Although Stewart and other local observers caution against overestimating the impact of the economy on the race, Benedict concedes "it's an element, no question about it." He doesn't talk much about President Reagan, who failed to carry West Virginia two years ago.

The reason is a statewide unemployment rate that's been about one-third higher than the national average. Thousands have been idled in steel mills along the Ohio River, the timber industry is in bad shape and nearly 1 in 4 workers in the coalfields of the southern part of the state is out of work.

"If the economy were better off, people would elect Benedict because they're tired of Byrd," said retiree Joseph Wilkes after running into Benedict at an autumn festival here. "But the scare is there, people are afraid . . . they're afraid of unemployment and losing their pensions, their benefits. That's why Byrd's going to win."

The economic debate has been drowned out, however, by charges and countercharges over campaign tactics.

Benedict set the tone last winter when, as Byrd kicked off his reelection effort, some Benedict supporters presented the senator with a white bedsheet with eyeholes as a reminder of Byrd's membership in the Ku Klux Klan more than 30 years ago.

Byrd responded with hard-hitting counterattacks at both Benedict and his New Right supporters, topped by a recent television commercial showing Benedict's face gradually sinking into a sea of mud.
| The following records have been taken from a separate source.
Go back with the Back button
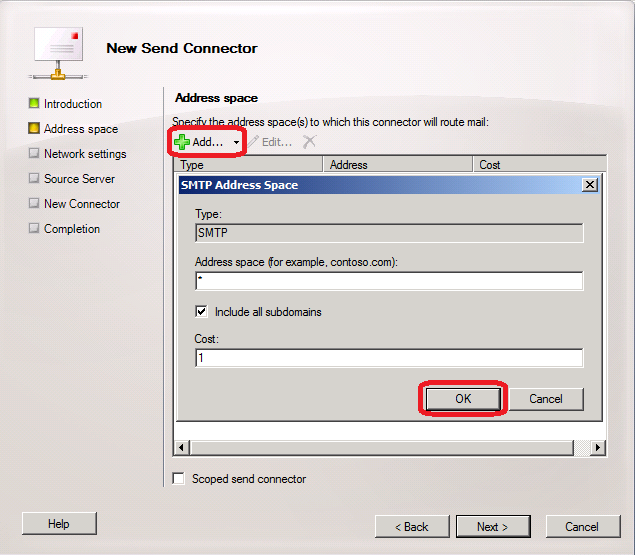Image resolution: width=635 pixels, height=555 pixels. click(412, 527)
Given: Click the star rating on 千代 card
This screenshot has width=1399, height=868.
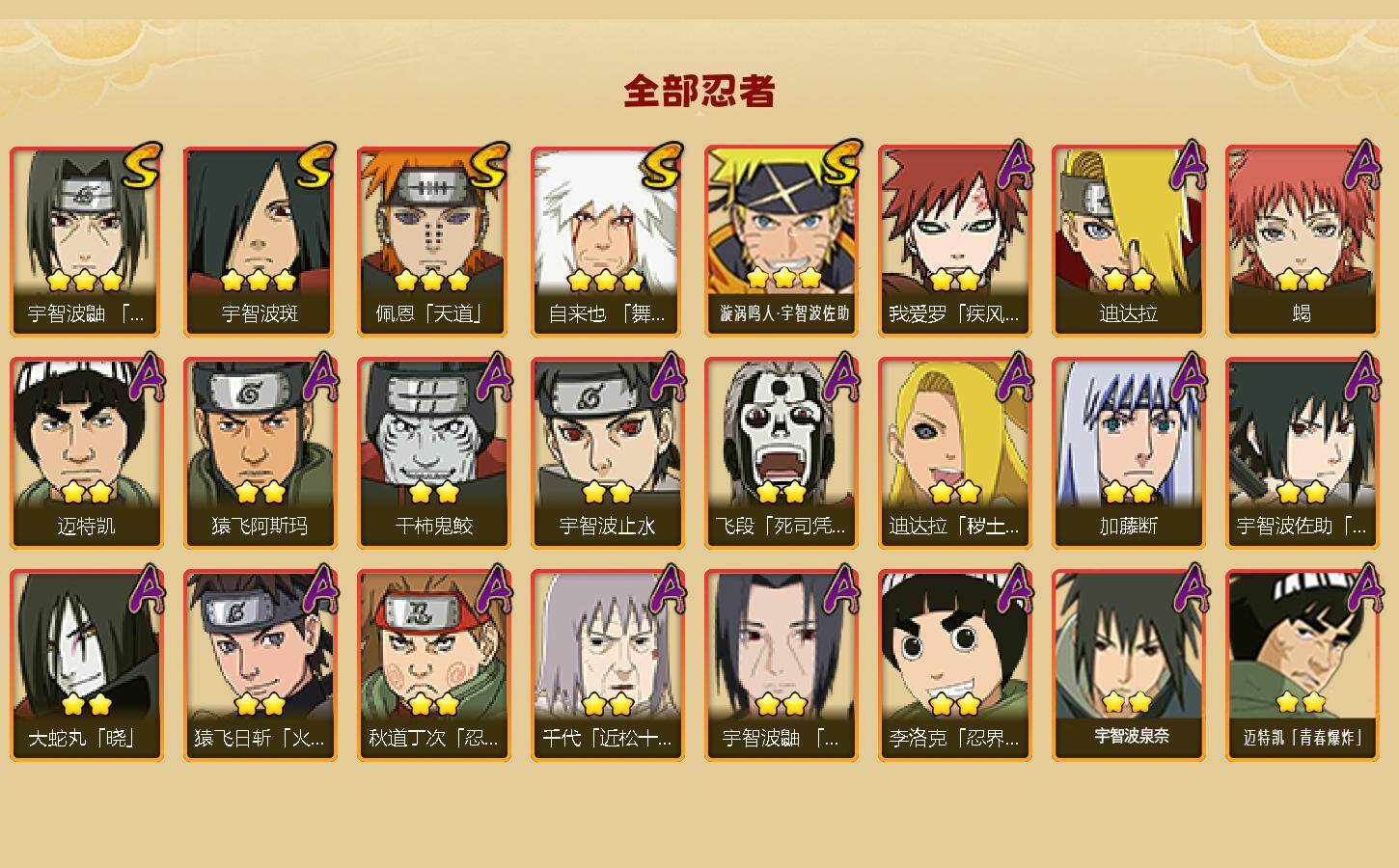Looking at the screenshot, I should pyautogui.click(x=607, y=704).
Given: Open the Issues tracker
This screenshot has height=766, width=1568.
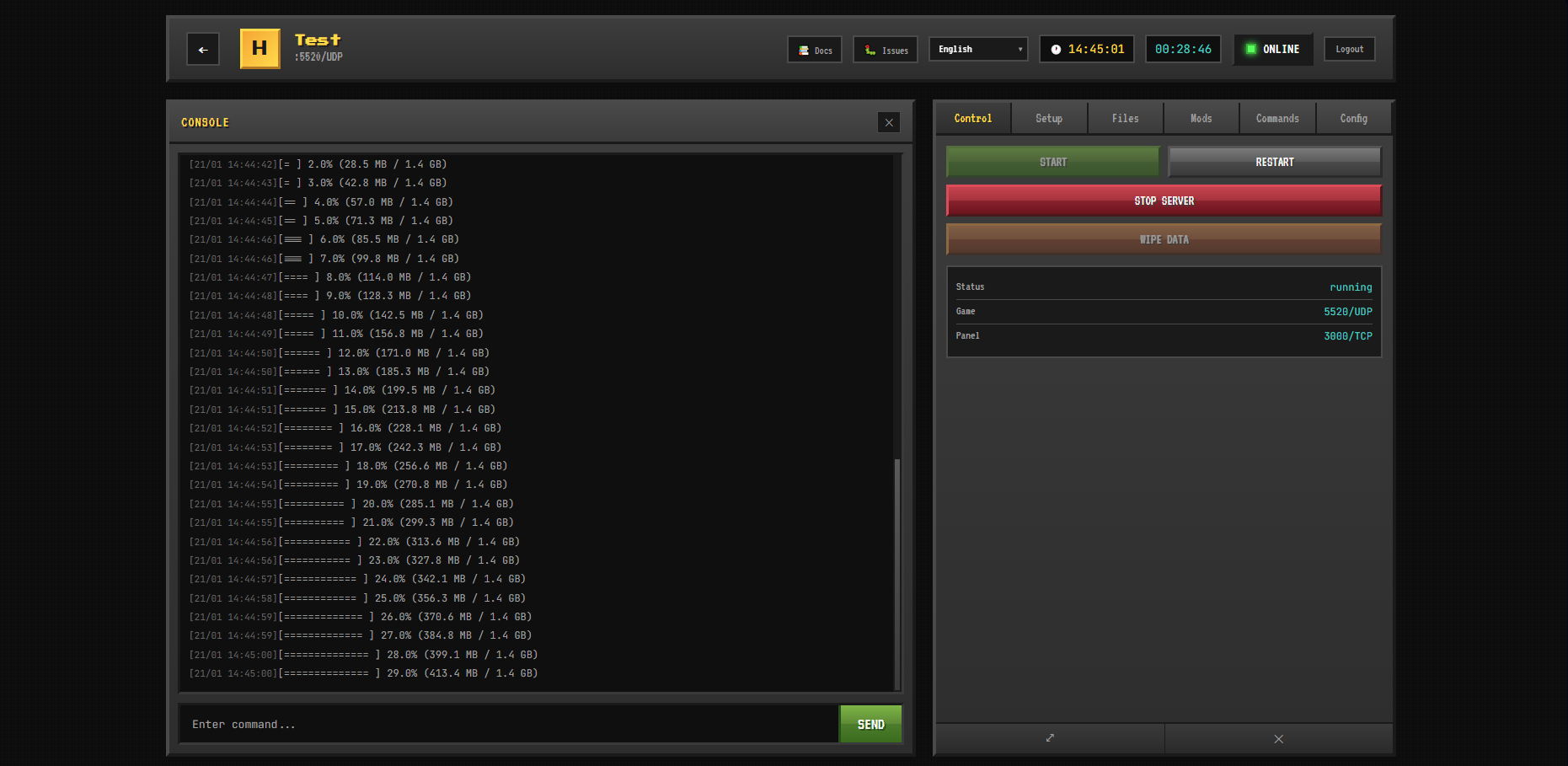Looking at the screenshot, I should coord(886,50).
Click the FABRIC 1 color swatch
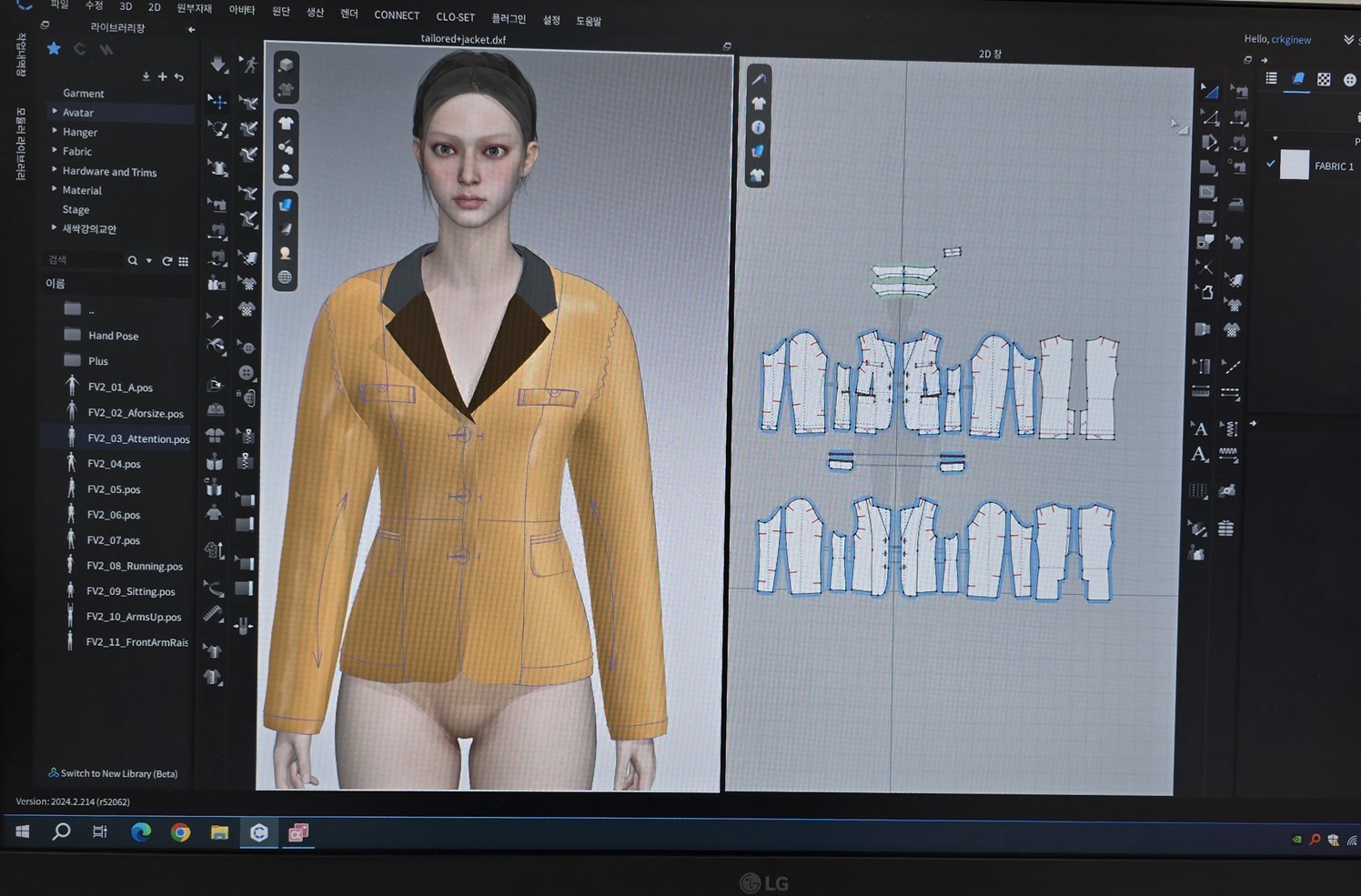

And now a Marshall University student, with aid from a lawyer associated with NCPAC, has challenged Byrd's right to vote in West Virginia -- and thereby his eligibility to hold office -- because Byrd no longer has a residence in the state.

Byrd responds that he and his wife pay taxes in West Virginia but can't afford to maintain a home there as well as one in the Washington area. Moreover, he says, having no home in West Virginia makes it easier for him to pay visits to each of the state's 55 counties every year, a goal he usually meets, according to his aides.

The focus on Byrd's lack of a home in his home state reinforces the New Right's contention that Byrd's national role -- four years as Senate majority leader and two years as minority leader -- loosened his ties to West Virginia.

This is hard to use against Byrd, who not only spends time in West Viginia but is not shy about using his clout to get money for the state.

Benedict has disavowed NCPAC's tactics and, pelted with criticism from even some of his own supporters for the bedsheet caper, hasn't pursued the Klan theme.

But the bedsheet business, coupled with personal attacks against Byrd from the New Right, enabled the senator to set himself up as a victim of mudslinging and to come back swinging, thereby fortifying himself against suggestions that he had lost some of his earlier vigor.

Abandoning his old folksy, fiddle-playing style of politics, he made a frontal assault on both Benedict and the New Right, linking the two. Benedict doesn't like it and accuses Byrd of "using the same kind of verbiage that he accuses the radical right of using."

"They thought I'd just run back and forth across the state playing my fiddle . . . they underestimated me," responded Byrd indignantly.

But polls continue to show Byrd ahead.. The Charleston Daily Mail on Oct. 18 showed Byrd leading Benedict by 70.8 percent to 24.9 percent among likely voters.